• [SELECTED EXTRACT]:
** Start **
Converting PDF to Monochrome

Questions and postings pertaining to the usage of ImageMagick regardless of the interface. This includes the command-line utilities, as well as the C and C++ APIs. Usage questions are like "How do I use ImageMagick to create drop shadows?".
Post Reply
howard39
Posts: 12
Joined: 2013-01-24T17:25:58-07:00
Authentication code: 6789

Converting PDF to Monochrome

Post by howard39 »

I'm working with a lot of PDF files that were obtained by scanning 1 to 10 page documents consisting mostly of text, and saving as PDF. The ones that were saved in black and white mode are nice and compact, but the ones that were saved in grayscale or color mode are too long. So I'd like to use a tool to convert the latter to monochrome.

The following does what I want:

>convert inputpath -monochrome outputpath

*except* that it degrades the resolution too much. Looks like it's working with about 72 dpi and I'd like 600, or at least 300.

Using the -identify switch, an input file gives, "PDF 612x792 612x792+0+0 16-bit ColorSeparation CMYK 1.939MB" and the output file from the above convert operation gives, "PDF 734x950 734x950+0+0 16-bit sRGB 37.7KB". The actual file lengths are 1.1 MB and 77 KB.

What do I need to do to convert a multipage pdf file from a scanned document to a monochrome version without loss or resolution.
snibgo
Posts: 12159
Joined: 2010-01-23T23:01:33-07:00
Authentication code: 1151
Location: England, UK

Re: Converting PDF to Monochrome

Post by snibgo »

1. Review the "density" option. The default 72 is generally too low.

Code: Select all

convert -density 288 in.pdf -resize 25% out.png
Or higher, if you want.

2. I generally don't like text that has been though "-monochrome", because it removes the anti-aliasing of the edges. Better quality possibilities include "-level 25x75%", etc.
** End **
• [DIRECTION A]: In the forum thread, what density value does snibgo call the default that is generally too low?

• [TASK INPUTS]:
** Start **
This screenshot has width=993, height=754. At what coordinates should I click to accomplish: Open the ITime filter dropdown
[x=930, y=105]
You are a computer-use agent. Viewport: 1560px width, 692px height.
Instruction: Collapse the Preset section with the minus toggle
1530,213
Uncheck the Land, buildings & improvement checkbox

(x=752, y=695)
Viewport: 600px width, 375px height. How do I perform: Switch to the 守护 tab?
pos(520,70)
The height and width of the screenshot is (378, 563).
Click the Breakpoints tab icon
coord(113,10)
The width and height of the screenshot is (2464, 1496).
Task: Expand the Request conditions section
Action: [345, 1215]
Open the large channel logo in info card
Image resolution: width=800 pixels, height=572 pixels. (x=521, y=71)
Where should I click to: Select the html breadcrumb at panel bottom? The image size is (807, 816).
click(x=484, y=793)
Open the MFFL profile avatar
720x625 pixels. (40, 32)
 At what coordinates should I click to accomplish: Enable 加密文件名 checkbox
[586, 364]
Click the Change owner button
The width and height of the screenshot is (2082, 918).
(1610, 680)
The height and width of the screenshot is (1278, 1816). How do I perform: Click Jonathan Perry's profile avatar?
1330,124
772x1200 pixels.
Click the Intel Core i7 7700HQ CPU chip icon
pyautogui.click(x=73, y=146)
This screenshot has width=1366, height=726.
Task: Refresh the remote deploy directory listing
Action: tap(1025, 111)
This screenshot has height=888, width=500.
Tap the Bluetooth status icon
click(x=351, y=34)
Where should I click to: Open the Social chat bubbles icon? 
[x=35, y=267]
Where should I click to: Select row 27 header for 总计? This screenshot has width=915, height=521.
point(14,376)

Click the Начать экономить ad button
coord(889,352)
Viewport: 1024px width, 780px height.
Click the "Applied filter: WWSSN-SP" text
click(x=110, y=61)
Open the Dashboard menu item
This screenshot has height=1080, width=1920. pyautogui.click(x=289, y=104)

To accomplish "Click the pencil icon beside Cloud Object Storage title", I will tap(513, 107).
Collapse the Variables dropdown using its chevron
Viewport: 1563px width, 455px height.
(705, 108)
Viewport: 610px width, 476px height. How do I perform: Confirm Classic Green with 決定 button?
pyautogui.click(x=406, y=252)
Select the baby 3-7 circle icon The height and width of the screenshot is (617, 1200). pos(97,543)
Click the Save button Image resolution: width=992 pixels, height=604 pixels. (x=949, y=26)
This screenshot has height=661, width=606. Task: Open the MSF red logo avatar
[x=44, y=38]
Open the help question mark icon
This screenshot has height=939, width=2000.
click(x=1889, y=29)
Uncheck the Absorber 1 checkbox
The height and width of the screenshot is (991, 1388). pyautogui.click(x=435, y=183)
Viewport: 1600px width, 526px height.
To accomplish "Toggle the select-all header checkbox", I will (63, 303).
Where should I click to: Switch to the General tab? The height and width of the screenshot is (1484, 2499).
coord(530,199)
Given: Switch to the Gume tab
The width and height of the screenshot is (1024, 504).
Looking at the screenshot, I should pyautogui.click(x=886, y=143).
** End **
• [DIRECTION B]: From the entries, extract word for word every line from the one containing "Viewport: 1024px width, 780px height." through the one containing "Click the Save", with both of those lines included.

• [COMPLETE OUTPUT A]: 72

• [COMPLETE OUTPUT B]:
Viewport: 1024px width, 780px height.
Click the "Applied filter: WWSSN-SP" text
click(x=110, y=61)
Open the Dashboard menu item
This screenshot has height=1080, width=1920. pyautogui.click(x=289, y=104)

To accomplish "Click the pencil icon beside Cloud Object Storage title", I will tap(513, 107).
Collapse the Variables dropdown using its chevron
Viewport: 1563px width, 455px height.
(705, 108)
Viewport: 610px width, 476px height. How do I perform: Confirm Classic Green with 決定 button?
pyautogui.click(x=406, y=252)
Select the baby 3-7 circle icon The height and width of the screenshot is (617, 1200). pos(97,543)
Click the Save button Image resolution: width=992 pixels, height=604 pixels. (x=949, y=26)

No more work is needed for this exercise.